(Stored items)
__________________________________________________

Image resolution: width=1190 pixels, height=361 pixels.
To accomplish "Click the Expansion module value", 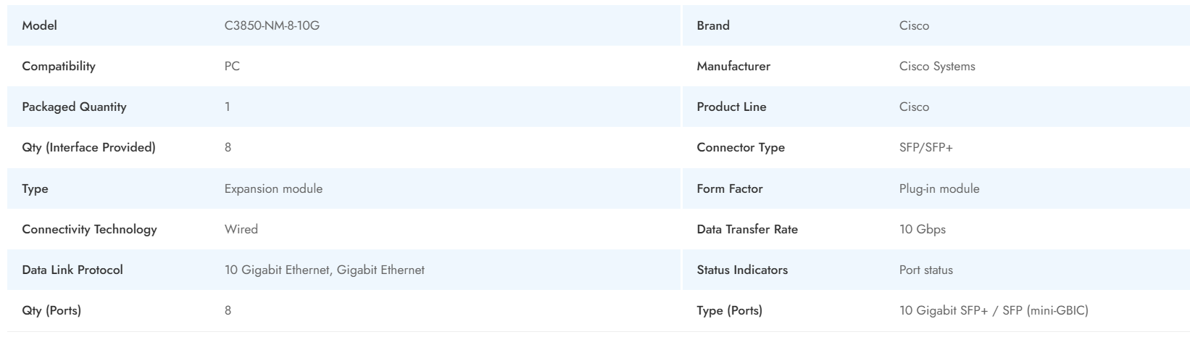I will (273, 188).
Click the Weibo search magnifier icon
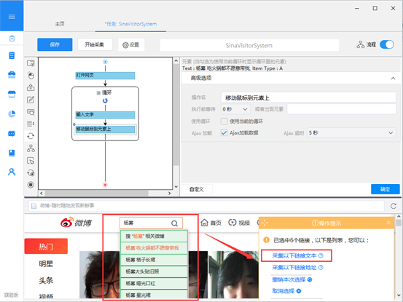 (x=174, y=223)

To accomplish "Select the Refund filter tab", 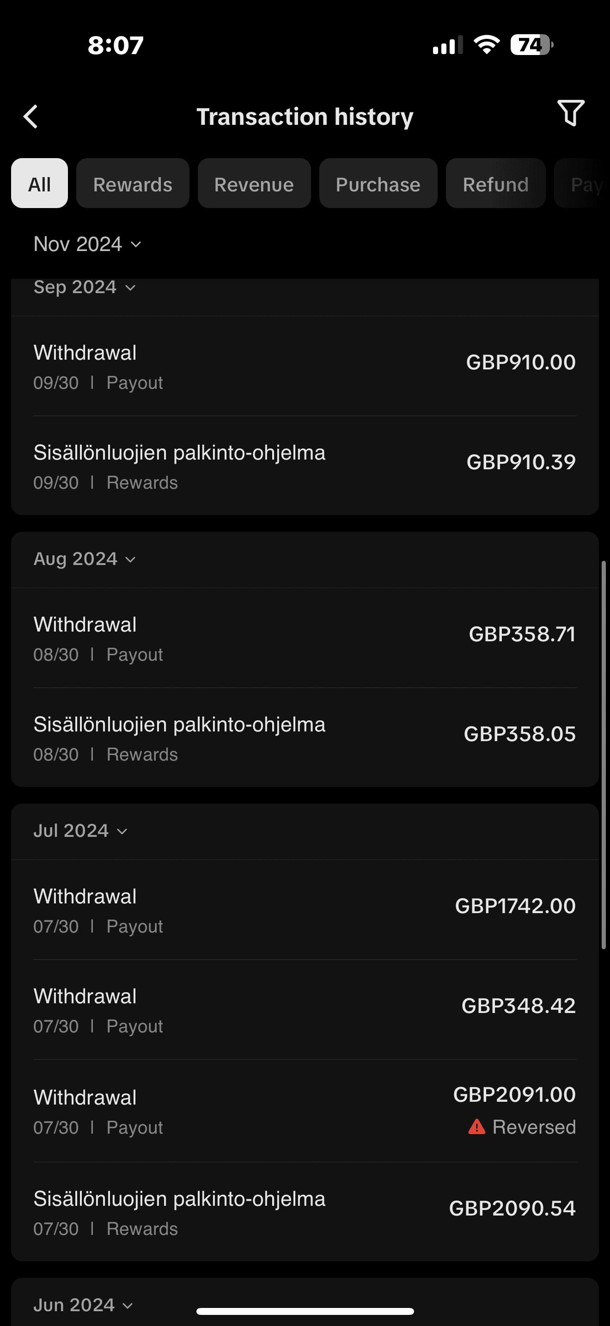I will tap(495, 184).
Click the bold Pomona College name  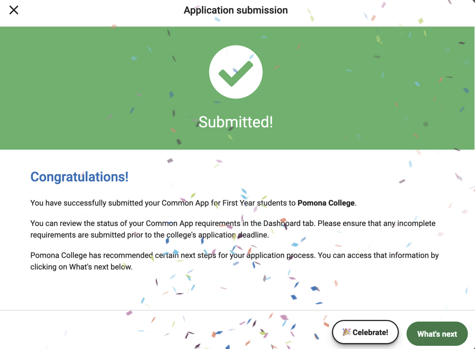pyautogui.click(x=326, y=203)
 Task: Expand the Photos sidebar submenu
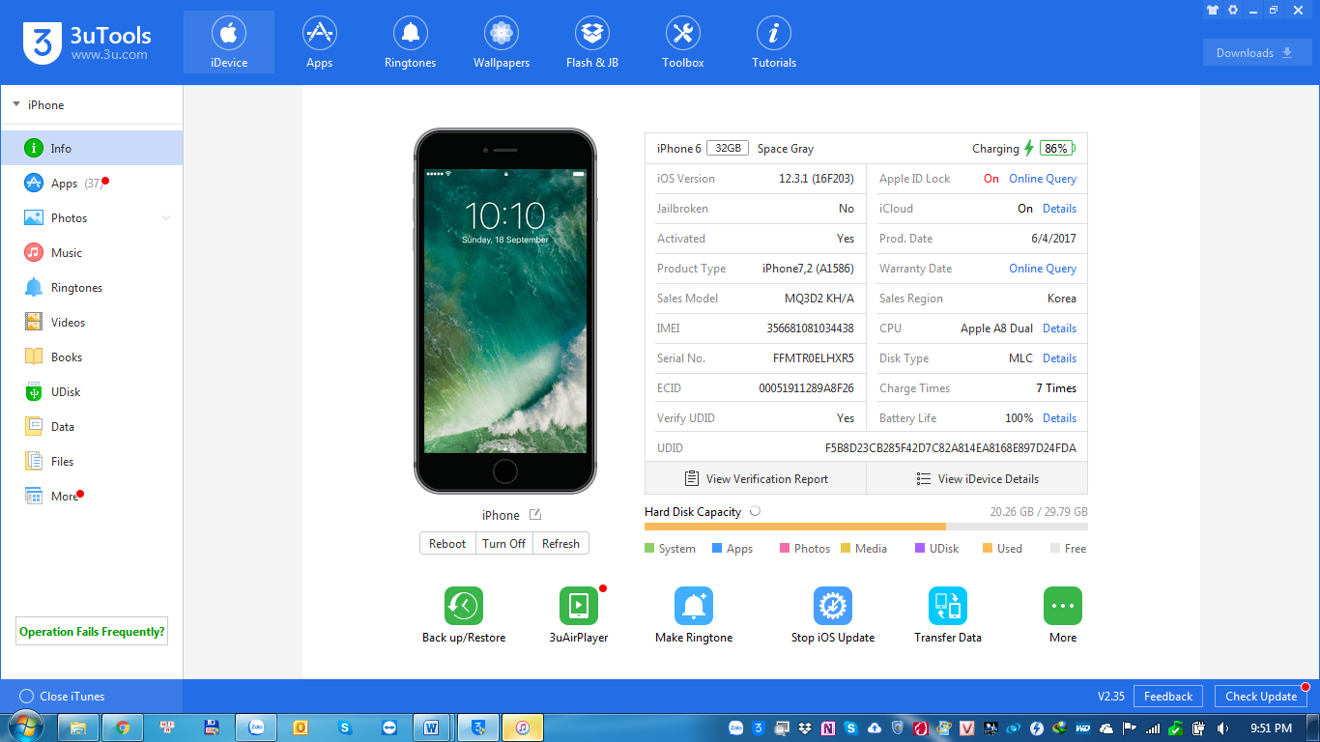(x=166, y=218)
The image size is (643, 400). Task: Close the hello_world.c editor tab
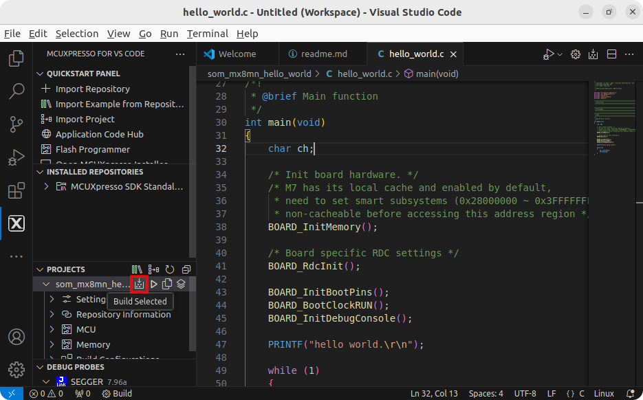pyautogui.click(x=453, y=54)
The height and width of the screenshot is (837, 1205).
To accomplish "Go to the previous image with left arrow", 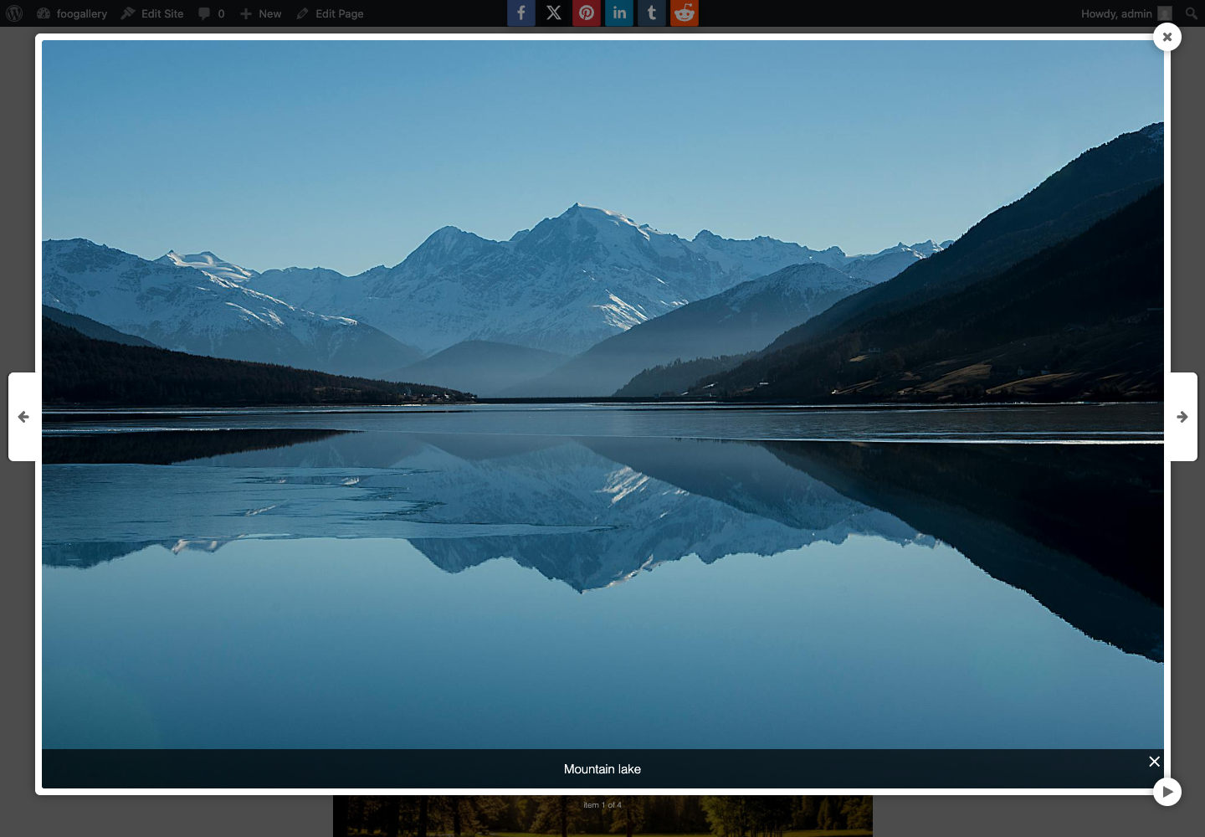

__________________________________________________

What lines in the data include the string "width"? Copy each one.

Image resolution: width=1190 pixels, height=361 pixels.
The height and width of the screenshot is (837, 1205).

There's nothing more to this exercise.